We played with them once, probably toward the end of them being a band. I think they were a four piece, but still sounded great. They played the song about praying second after second because our friend asked them to. They were cool guys. The guitar player was wearing the Nirvana Sliver shirt, and I think he was playing "On a Plain" while they were setting up, so that scored high marks in my book, obviously.

I'm guessing I got this some time late winter/early spring of 2007, as it was recorded January 22nd, 2007. Whatever the case, when I got it, I listened to it a lot, like every day for a long time. It's really short, so it's easy to listen to several times in a row. I still listen to it. It's my favorite thing they did. They put out a seven inch after this called "Down" that was good, as well as a split with Soul Control. They did an LP, "For Redemption," and I'm pretty sure broke up/broke down soon thereafter.

They still have that MySpace page up, and have an explanation about why they stopped playing. They say that they kept making less money every time they went on tour (as in negative money) and it was burning them out after two and a half years. I think the larger issue is that, unfortunately, there really just wasn't and probably still isn't space for a band like this. It hasn't been "cool" to care about stuff in hardcore for so long now. There will always be a little sub-scene of people who are into political bands or whatever you want to call them, but that shit died out with the masses of hardcore fans at some point in the late 90s. Let's blame Floorpunch. Anyway, it sucks that this is the case. The same thing happened with Verse. That band's last record, Aggression, was fucking sick, but most of the kids who were/are into music that sounds like that and go to shows like that don't want to hear it. They are militantly apathetic, except when it comes to issues of straight edge, Nikes and colored vinyl. i rise existed in a liminal space where they were not explicitly political enough for the political kids and way too political for most hardcore kids. Oh, and I think all of the labels that put out i rise records went under (not because of putting out i rise records, ha), so that makes it hard to be a band. Plus there is the whole issue with MySpace killing DIY shows cause there were way too many bands trying to "tour" and instead of doing any kind of work, they would just send out mass messages to get on shows. Then there were too many shows happening and people got tired of going and people got tired of doing shows for bands that didn't understand or want to understand what DIY was about, viewing "the scene" as some kind of social/economic ladder mixed with the Hollywood Strip hair metal scene of 1985. People are still burned out on doing/going to shows. There also aren't any good bands.

> **EXERCISE TASK 1**: Reproduce the part of the piece on i rise above that begins at the words "We played with" and stops after "my book, obviously.".
> **EXERCISE TASK 2**:
Answer these from the piece on i rise:
(a) On what date was the recording made?
(b) What shirt was the guitar player wearing?
(c) Which band did they put out a split with?
> **EXERCISE TASK 3**: In the piece on i rise, turn the paragraph beginning "I'm guessing I got this" into a short list that keeps its main facts.

> **GIVEN MATERIAL**:
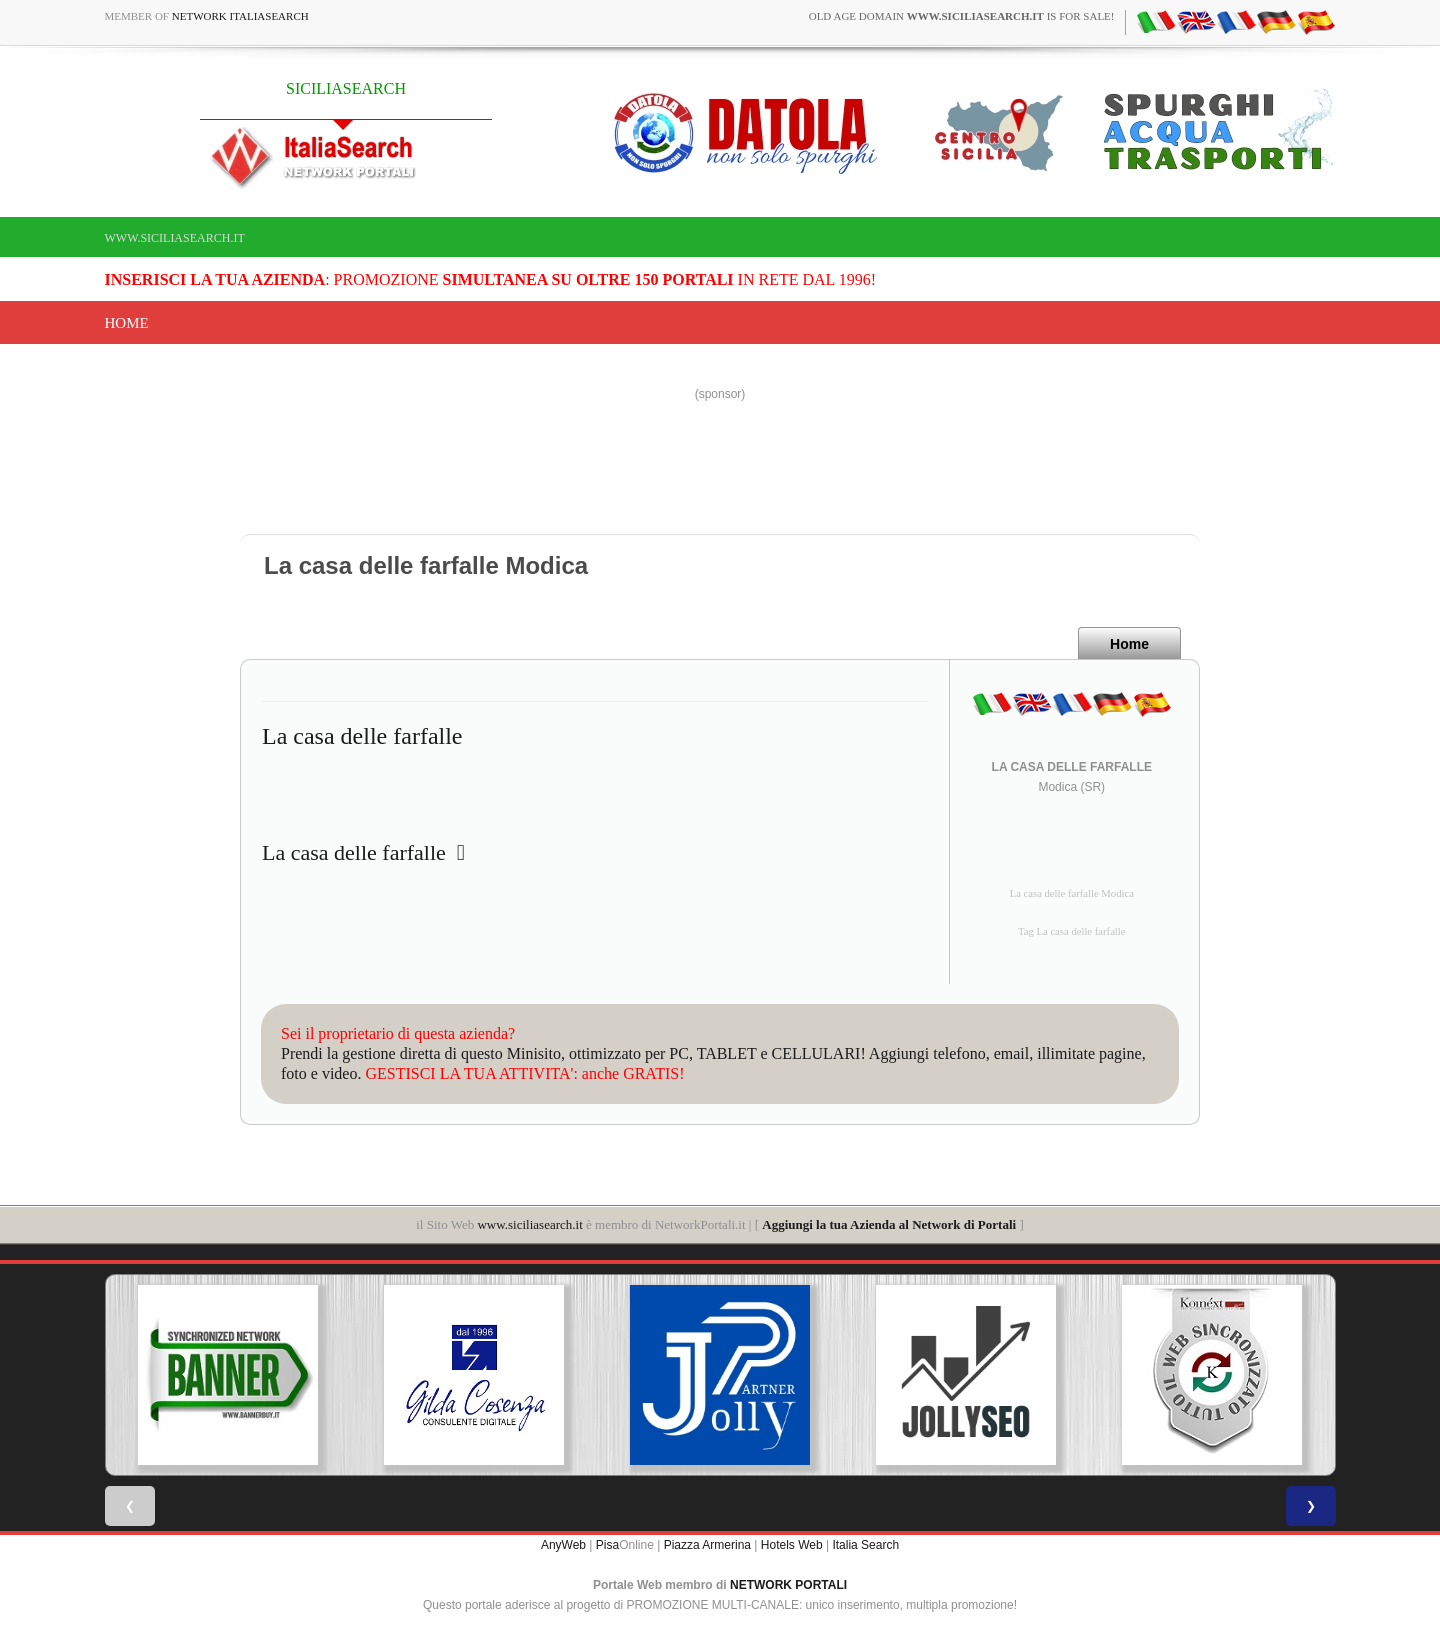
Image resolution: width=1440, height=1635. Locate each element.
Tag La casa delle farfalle (1072, 931)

> **COMPLETE OUTPUT 1**:
We played with them once, probably toward the end of them being a band. I think they were a four piece, but still sounded great. They played the song about praying second after second because our friend asked them to. They were cool guys. The guitar player was wearing the Nirvana Sliver shirt, and I think he was playing "On a Plain" while they were setting up, so that scored high marks in my book, obviously.

> **COMPLETE OUTPUT 2**:
(a) January 22nd, 2007
(b) The Nirvana Sliver shirt
(c) Soul Control

> **COMPLETE OUTPUT 3**:
- Recorded January 22nd, 2007; the writer probably got it in late winter or early spring of 2007.
- The writer listened to it almost daily for a long time, since it is short enough to replay several times in a row, and still listens to it.
- It is the writer's favorite thing the band did.
- Later releases: a good seven inch called "Down," a split with Soul Control, and an LP, "For Redemption."
- The writer is fairly sure the band broke up soon after the LP.